Ride the challenges
Barbell overhead walking lunges
Works: Quads, glutes, hamstrings, trunk, shoulders
Raise the barbell over your head. Lunge forward so your back knee touches the floor. Bring your feet together, then lunge with the other leg.
Reps 6 Sets 3 (90secs recovery)
Get explosive acceleration
Medicine ball slams
Raise a 4kg medicine ball over your head, lifting your legs, and throw it hard straight down onto the floor, driving with your arms.
Reps 4 Sets 3 (1min recovery)
Improve your agility
Walking barbell rotations
Works: Abs, obliques, back
Find plenty of space in the gym. Holding the barbell at waist height, rotate it laterally, pushing it forward and to the side, and use the momentum to step forward. Keep your back straight.

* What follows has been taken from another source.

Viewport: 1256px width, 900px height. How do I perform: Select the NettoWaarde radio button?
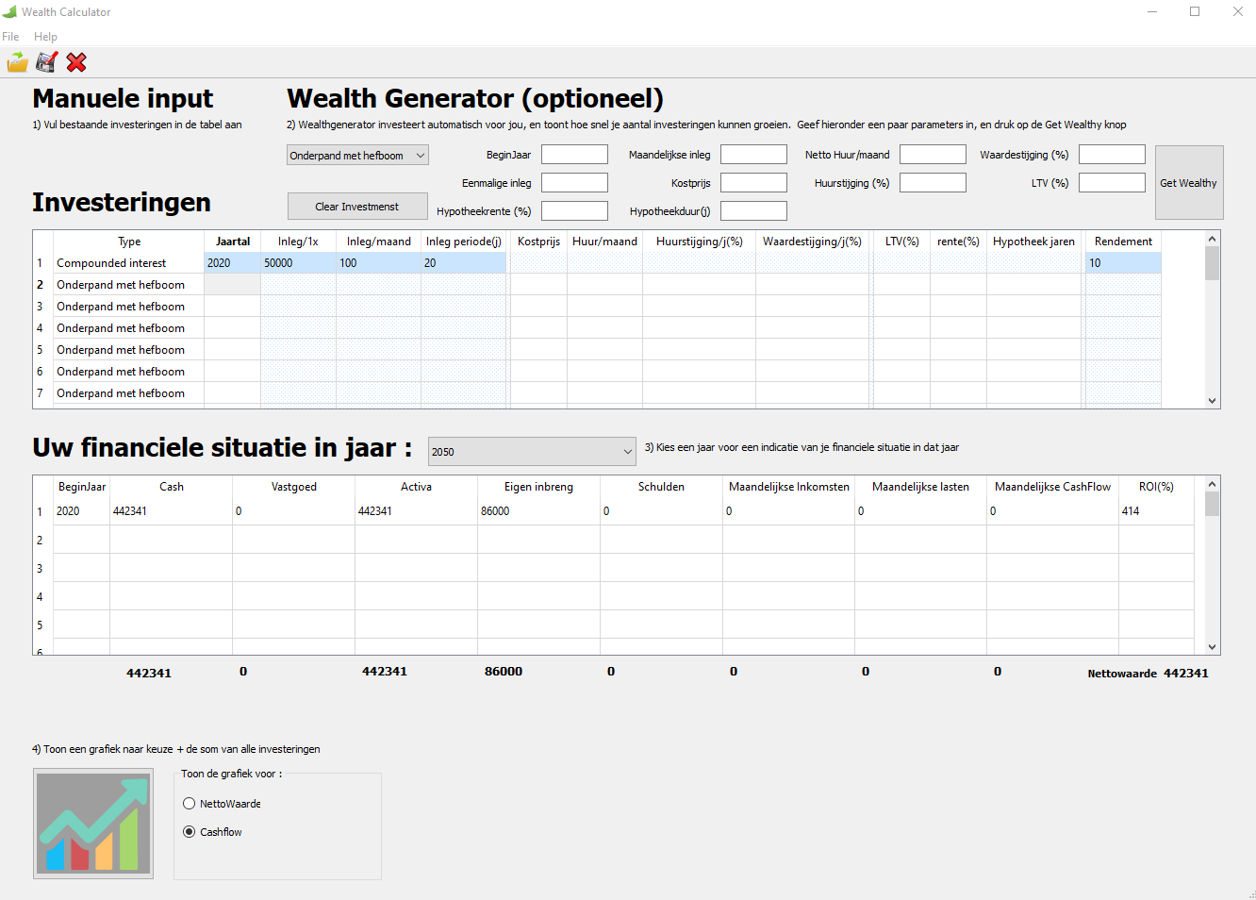pos(190,804)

Reps 12 Sets 3 (90secs recovery)
Develop quick feet
Prowler sprint resistance
Works: quads, glutes, hamstrings
Set Prowler resistance to 10kg and attach the harness. Ensure it’s taut. Sprint forward for 15-20 yards.
Sets 3 (2mins recovery)
Engage your core
Knees to elbows, toes to bar
Works: Abs, hips
Grab pull-up bar. Explosively lift your knees up to your elbows and toes up to the bar, then down again, keeping your trunk rigid.